There is a growing acute divide between winners and losers that became more evident in 2018. This could impact a significant number of funds especially smaller funds with smaller deals in the coming year. To win even in a tougher market, many will have to work hard to raise their game.
Thirty-two mega deals (USD 1 billion or more in value) pushed the average deal size to USD 151 million, on par with last year and up 27 percent over the previous five-year average of USD 119 million. These mega deals made up 39 percent of deal value, compared with an average 33 percent over the last five years.
A critical factor in PE investing is a successful exit strategy. In an exit, the PE firms leave an investment position by selling a stake in a company in which it’s invested.

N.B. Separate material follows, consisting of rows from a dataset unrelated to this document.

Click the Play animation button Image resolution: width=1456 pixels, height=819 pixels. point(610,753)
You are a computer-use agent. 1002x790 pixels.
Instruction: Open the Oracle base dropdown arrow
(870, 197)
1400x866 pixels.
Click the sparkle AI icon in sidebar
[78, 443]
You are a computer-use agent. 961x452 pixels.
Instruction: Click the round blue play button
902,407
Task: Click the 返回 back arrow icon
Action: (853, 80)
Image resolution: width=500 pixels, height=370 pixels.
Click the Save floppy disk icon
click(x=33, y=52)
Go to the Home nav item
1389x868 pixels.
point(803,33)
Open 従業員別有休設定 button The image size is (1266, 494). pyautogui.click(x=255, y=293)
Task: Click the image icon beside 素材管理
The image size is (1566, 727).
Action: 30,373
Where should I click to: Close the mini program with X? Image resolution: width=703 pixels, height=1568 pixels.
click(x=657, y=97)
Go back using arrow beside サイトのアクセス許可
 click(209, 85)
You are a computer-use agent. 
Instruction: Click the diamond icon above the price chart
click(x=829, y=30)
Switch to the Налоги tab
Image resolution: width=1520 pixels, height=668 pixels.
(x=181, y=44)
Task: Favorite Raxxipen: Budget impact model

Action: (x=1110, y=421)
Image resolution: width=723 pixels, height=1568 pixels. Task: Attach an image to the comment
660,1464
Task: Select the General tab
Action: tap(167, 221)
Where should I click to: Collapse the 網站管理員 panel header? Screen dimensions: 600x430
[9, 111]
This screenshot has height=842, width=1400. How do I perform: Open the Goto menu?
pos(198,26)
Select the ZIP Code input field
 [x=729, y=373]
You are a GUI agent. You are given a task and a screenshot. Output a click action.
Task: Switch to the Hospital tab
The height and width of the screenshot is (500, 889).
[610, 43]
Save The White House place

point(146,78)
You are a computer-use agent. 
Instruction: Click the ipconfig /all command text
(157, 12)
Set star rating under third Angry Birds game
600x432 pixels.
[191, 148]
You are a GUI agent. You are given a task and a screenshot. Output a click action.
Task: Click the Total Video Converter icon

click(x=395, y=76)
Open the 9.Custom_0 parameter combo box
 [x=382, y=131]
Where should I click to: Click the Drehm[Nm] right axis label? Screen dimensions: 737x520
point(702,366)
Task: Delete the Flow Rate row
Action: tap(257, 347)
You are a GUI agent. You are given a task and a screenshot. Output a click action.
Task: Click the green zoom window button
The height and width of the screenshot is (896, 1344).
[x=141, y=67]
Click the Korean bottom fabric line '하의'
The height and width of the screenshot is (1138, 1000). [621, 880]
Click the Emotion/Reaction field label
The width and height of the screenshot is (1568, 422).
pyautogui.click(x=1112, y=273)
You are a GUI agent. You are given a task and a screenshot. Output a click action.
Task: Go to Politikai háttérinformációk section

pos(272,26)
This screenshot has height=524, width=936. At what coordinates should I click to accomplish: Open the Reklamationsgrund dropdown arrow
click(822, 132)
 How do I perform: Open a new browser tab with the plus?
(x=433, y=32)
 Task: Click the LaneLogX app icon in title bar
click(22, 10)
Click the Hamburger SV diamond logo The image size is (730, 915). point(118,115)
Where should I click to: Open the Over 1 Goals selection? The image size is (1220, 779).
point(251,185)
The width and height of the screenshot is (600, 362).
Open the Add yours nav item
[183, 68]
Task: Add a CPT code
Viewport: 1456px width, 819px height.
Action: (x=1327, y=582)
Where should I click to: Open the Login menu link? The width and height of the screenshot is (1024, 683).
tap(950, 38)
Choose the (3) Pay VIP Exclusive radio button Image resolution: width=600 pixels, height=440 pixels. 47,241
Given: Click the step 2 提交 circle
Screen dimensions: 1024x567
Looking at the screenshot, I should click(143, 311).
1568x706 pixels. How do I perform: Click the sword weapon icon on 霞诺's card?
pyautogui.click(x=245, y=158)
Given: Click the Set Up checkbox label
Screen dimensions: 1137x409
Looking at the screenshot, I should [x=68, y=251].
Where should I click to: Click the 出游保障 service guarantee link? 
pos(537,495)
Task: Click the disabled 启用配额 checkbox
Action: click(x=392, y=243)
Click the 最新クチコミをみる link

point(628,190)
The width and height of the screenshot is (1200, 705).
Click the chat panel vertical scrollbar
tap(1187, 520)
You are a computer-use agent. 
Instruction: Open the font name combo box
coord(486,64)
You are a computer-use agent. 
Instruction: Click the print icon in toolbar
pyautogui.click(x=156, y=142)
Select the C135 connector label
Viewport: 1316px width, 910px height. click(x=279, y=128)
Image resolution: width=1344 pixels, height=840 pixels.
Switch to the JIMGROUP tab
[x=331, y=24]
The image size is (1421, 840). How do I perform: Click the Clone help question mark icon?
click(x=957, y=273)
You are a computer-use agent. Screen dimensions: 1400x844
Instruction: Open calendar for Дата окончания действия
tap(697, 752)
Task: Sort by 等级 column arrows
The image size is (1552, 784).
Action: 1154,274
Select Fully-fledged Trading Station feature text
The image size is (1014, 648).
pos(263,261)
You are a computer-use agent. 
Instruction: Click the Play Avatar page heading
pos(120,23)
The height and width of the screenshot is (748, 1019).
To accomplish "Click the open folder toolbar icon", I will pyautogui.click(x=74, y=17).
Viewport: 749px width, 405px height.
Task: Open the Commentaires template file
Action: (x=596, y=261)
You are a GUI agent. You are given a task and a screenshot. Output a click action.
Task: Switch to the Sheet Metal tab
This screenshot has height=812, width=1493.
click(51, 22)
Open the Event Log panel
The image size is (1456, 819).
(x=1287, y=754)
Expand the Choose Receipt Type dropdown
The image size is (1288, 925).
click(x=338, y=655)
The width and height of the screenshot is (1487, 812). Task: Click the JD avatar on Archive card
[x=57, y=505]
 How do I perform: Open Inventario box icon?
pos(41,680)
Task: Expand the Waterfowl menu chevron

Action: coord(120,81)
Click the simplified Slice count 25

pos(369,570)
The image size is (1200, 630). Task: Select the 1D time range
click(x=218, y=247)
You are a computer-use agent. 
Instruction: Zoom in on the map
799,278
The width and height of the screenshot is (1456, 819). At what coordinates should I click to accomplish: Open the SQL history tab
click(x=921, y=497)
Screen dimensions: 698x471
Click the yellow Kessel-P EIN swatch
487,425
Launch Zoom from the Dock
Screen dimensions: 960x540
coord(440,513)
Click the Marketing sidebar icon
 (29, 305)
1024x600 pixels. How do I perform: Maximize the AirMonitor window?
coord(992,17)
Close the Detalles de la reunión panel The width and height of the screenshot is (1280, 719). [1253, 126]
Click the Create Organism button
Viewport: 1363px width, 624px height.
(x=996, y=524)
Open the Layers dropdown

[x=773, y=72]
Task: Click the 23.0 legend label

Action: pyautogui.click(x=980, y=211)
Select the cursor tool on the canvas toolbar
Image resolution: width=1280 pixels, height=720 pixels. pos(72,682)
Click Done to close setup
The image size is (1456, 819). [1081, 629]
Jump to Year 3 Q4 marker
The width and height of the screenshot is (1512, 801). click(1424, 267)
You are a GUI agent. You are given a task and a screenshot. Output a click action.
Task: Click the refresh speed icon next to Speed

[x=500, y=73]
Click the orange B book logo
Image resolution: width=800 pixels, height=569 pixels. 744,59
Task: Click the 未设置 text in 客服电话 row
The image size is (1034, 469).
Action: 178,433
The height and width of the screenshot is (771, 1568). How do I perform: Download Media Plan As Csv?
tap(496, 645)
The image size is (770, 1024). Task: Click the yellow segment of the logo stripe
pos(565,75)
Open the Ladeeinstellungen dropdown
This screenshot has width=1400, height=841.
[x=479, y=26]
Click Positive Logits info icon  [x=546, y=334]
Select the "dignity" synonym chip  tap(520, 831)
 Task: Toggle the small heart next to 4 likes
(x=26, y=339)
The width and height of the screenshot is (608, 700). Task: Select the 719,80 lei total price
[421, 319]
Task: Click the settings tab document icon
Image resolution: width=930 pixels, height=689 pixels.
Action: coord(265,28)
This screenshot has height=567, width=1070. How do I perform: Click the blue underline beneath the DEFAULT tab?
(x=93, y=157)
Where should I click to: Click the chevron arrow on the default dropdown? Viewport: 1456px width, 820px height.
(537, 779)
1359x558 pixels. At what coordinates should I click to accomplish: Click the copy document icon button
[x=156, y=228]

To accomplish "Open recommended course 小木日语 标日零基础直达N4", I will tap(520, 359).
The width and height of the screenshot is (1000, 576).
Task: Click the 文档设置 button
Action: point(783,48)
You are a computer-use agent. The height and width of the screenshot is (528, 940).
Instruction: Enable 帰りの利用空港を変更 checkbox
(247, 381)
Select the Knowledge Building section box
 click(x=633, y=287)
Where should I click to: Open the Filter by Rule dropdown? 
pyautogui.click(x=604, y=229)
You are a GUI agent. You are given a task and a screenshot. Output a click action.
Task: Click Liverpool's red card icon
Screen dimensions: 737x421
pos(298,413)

In this regards, although exit values set new records, the total number of exits declined sharply, and large exits dominated the year’s results. The report added that large, experienced PE-owned companies racked up the vast majority of successful exits and dominated total exit value, while smaller companies had increasing difficulty finding buyers. For example, Bain said, exits involving companies sold for under USD 100 million dropped 58 percent last year, while those in excess of USD 500 million increased 26 percent.
Kiki Yang, Bain’s co-head of Asia Pacific private equity and co-author of the report, said in an accompanying release that “we’re seeing warning signs that suggest the party may be coming to an end, at least for some investors ….. with the risk of global recession and other macro-economic challenges, we expect the market for exits will only get tougher.”
Looking forward, three important themes are playing an increasing role in the Asia-Pacific private equity market: the rush to invest in China tech and Internet companies; the use of advanced analytics as a tool to improve fund performance; and a shift toward environmental, social and governance (ESG) and impact investing.
It warned however that PE investors are increasingly cautious with China’s Internet-based “new economy” that may be a speculative bubble waiting to burst. The report continued, “The huge volume of private equity and venture capital flowing into China’s new economy has over saturated the lower end of the market, prompting investors to seek larger investments.”
With trends suggesting that the PE market is beginning to differentiate better-established funds as well as with the gathering macroeconomic uncertainty, revenue growth and multiple expansions in the Asia-Pacific PE market is expected to decline. Less differentiated and smaller funds are the most vulnerable and would be disproportionately affected.